WHAT YOU WILL DO ::
Your answer must be every line of the data that holds the string "Products".

DATA SUPPLIED ::
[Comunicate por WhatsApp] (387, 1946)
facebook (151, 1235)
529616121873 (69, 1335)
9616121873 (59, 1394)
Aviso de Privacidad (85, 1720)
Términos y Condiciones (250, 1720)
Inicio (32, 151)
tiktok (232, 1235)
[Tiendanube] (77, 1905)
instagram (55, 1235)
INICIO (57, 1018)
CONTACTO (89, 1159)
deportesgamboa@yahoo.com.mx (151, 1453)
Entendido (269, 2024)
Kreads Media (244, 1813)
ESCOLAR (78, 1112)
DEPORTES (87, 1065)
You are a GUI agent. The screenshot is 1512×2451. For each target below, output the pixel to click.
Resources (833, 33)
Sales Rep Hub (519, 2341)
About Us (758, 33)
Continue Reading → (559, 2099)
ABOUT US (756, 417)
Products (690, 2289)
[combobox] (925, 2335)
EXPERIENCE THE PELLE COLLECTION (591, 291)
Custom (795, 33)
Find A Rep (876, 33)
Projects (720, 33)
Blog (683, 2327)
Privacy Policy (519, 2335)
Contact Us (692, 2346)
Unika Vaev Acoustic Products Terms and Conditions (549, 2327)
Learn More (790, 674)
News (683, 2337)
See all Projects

FINAL ANSWER ::
Products (690, 2289)
Unika Vaev Acoustic Products Terms and Conditions (549, 2327)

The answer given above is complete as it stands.